Of course the Passion of Christ is central to the Christian year and so on Good Friday it is recounted. It is the darkest of all moments in the religion, followed of course by the jubilation of Easter Sunday. But faith or no, who isn't horrified when in desperation Jesus cries "My God, my God, why hast thou forsaken me?" It is this darkness that Haydn set about representing in musical terms.

The classical era was one where there were musical limits set to the expression of the more extreme feelings. Late romanticism or even high modernism (listen to Penderecki's "The Entombment of Christ") was allowed a much wider swath of expression to deal with such themes. That Haydn both worked within and stretched the boundaries of what was allowed him and created in the process an unforgettable work is a testament to his brilliance and in many ways at the edge of what you might say was the "avant garde" of his time.

The string orchestra setting is less intimate; the string quartet setting has perhaps a bit less power and dynamics. Both settings are beautiful and ideally you should have both. The Cuarteto Casals gives us as sternly direct and no-nonsense a reading as you'll hear on the quartet end. It expresses the angst and the mystery of the music as well or even better than others I've heard.

Such a haunting work needs a certain amount of expressive power at times and a mournful reserve as well, a glimmer of hope and regretful contemplation. The Casals Quartet provides the proper balance that the music demands.

= = = =

**EXERCISES:**
1/ According to the review, why should a listener ideally own both the string orchestra and the string quartet settings?
2/ List the qualities that the review says such a haunting work needs.
3/ Reproduce the review's wording starting at "The string orchestra" and ending at "others I've heard.".

= = = =

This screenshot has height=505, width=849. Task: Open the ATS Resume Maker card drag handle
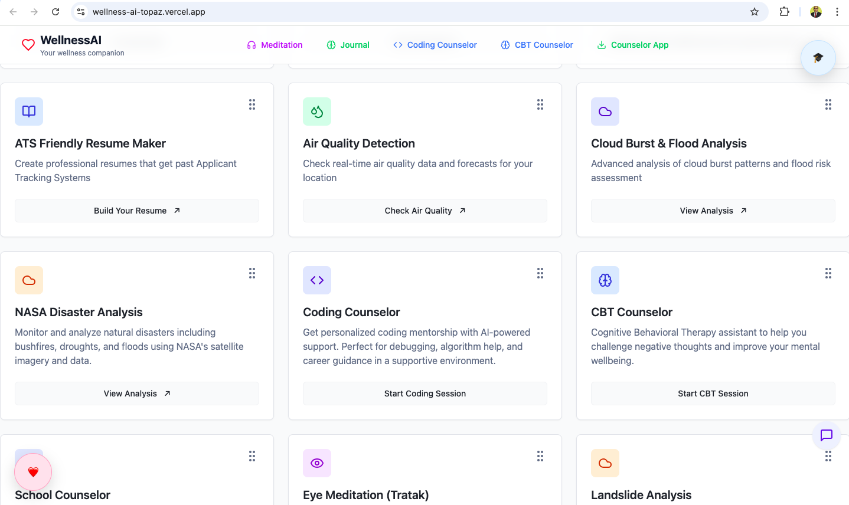[x=252, y=104]
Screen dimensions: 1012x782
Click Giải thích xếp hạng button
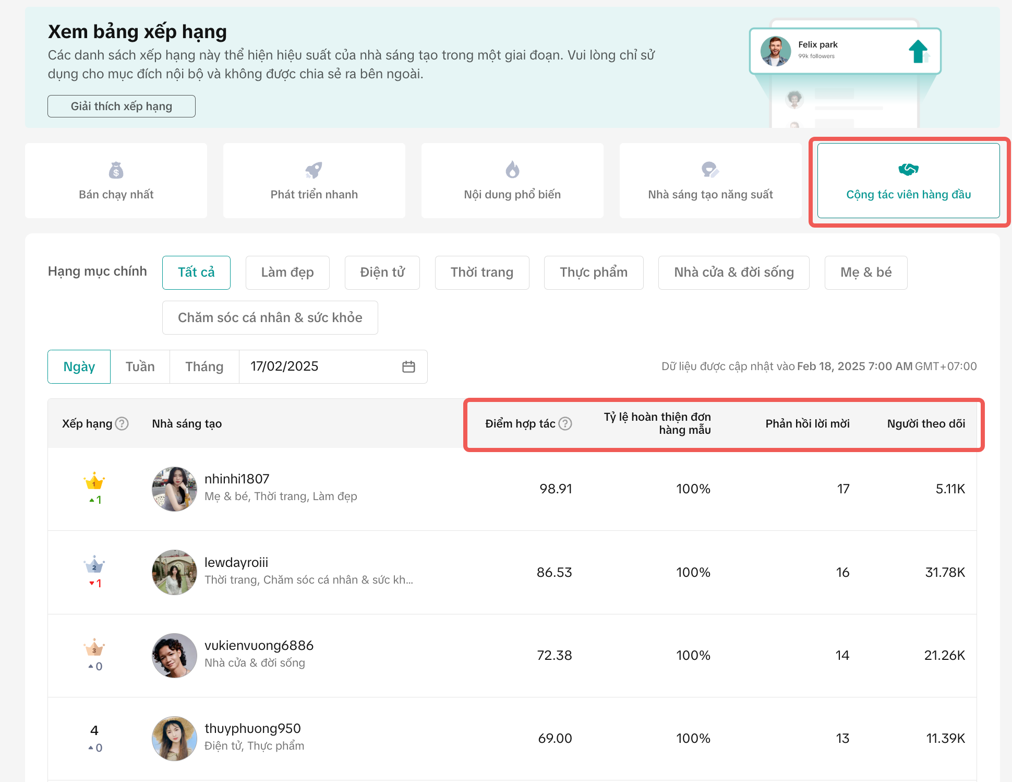pos(121,106)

= = = =

**OUTPUTS FOR THE TASKS:**
1/ Each setting has its own limitation. The string orchestra version is less intimate, and the string quartet version has somewhat less power and dynamics, yet both are beautiful.

2/
- A certain amount of expressive power at times
- A mournful reserve
- A glimmer of hope
- Regretful contemplation

3/
The string orchestra setting is less intimate; the string quartet setting has perhaps a bit less power and dynamics. Both settings are beautiful and ideally you should have both. The Cuarteto Casals gives us as sternly direct and no-nonsense a reading as you'll hear on the quartet end. It expresses the angst and the mystery of the music as well or even better than others I've heard.